The American Recovery and Reinvestment Act (ARRA) did little for recovery and reinvestment in the Gulf Coast area that needed it the most. Since calculations were made based off current population numbers -- many displaced people throughout the country are still waiting to return -- fewer ARRA dollars reached these congressional districts. ARRA's tax credit exchange program, which cashes in states' low income housing tax credits, also excluded the Go Zone tax credits, leaving over 17,000 housing units hanging in the balance.

Yesterday, HUD Secretary Shaun Donovan visited New Orleans to address a room of policymakers, nonprofit directors, foundation heads, and community leaders. He made an announcement that HUD will relax their "duplication of benefits" rules, allowing families who've already received disaster housing recovery funds to receive additional support from community development block grants that will be administered by non-profits. It's a good save for those who've already begun rebuilding their homes. As for those still without homes, the verdict is still out. Donovan claimed his advocacy for another extension of the placed-in-service dates to 2012 was a sign of more progress, but with financing still clogged up, and the value of tax credits far below the dollar, that extension won't have great significance for developers of low-income housing.

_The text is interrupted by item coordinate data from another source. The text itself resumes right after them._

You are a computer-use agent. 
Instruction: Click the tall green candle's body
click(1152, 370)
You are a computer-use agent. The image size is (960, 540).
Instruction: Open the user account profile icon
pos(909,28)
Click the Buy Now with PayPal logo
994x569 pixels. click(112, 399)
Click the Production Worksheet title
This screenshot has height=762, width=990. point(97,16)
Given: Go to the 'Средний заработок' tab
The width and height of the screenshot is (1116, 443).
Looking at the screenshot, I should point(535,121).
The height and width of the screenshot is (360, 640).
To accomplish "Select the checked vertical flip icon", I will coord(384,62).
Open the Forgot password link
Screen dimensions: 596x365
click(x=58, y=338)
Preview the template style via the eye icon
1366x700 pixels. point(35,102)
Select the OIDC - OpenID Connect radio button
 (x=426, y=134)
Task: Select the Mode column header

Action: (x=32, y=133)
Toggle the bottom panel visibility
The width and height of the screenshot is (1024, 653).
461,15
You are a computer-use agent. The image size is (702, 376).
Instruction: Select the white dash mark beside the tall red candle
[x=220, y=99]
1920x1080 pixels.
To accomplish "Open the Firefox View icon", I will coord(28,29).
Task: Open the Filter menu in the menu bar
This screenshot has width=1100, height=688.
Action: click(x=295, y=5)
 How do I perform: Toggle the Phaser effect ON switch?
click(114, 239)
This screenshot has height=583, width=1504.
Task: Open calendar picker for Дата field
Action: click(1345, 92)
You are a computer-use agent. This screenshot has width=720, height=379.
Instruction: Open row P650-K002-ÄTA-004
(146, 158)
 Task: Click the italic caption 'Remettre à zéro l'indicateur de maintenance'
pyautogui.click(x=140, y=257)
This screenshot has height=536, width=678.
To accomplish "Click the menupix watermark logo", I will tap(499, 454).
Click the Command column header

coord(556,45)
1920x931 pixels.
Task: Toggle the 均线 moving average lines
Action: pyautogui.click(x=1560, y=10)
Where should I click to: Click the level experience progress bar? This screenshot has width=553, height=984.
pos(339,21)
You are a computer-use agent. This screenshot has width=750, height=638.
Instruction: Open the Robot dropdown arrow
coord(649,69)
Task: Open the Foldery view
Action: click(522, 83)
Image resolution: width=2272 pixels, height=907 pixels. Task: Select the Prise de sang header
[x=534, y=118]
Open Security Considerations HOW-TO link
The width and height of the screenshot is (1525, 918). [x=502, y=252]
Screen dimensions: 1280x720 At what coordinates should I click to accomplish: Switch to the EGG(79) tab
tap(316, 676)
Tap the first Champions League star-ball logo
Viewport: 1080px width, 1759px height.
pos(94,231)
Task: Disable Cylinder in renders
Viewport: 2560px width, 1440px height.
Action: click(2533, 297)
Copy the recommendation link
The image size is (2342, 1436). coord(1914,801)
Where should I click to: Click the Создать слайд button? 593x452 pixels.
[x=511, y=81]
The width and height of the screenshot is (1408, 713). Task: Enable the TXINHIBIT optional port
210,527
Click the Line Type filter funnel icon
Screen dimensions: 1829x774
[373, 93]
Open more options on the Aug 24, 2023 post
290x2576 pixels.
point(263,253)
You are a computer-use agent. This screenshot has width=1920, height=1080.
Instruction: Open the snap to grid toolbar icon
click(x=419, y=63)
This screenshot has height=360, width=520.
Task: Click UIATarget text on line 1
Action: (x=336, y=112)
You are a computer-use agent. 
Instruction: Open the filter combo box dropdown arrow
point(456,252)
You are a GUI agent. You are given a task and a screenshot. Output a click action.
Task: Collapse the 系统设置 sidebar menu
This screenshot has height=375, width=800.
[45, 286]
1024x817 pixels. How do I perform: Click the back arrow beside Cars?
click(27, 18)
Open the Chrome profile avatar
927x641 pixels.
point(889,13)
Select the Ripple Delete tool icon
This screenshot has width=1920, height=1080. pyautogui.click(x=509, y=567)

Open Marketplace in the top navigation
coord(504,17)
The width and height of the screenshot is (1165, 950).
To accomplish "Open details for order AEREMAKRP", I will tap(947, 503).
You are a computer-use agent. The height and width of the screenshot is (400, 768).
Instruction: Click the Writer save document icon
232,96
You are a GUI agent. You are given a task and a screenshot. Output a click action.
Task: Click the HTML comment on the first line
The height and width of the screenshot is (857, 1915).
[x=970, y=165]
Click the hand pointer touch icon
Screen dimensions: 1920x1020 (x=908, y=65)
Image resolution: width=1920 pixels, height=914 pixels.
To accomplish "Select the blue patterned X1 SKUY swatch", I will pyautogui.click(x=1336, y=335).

A visit from Obama would go a long way here, as would firm commitments for how his government will do the "whatever it takes" that Bush promised for the Gulf Coast. In our special report Redemption and Rebuilding we document the efforts from various non-profits and community organizations to assist government efforts, or fill in where government has fallen short. Once the Obama administration gives the Gulf Coast the attention it needs and deserves, then recovery will become a reality not just for those already with means and resources, but also for those who've been living here without.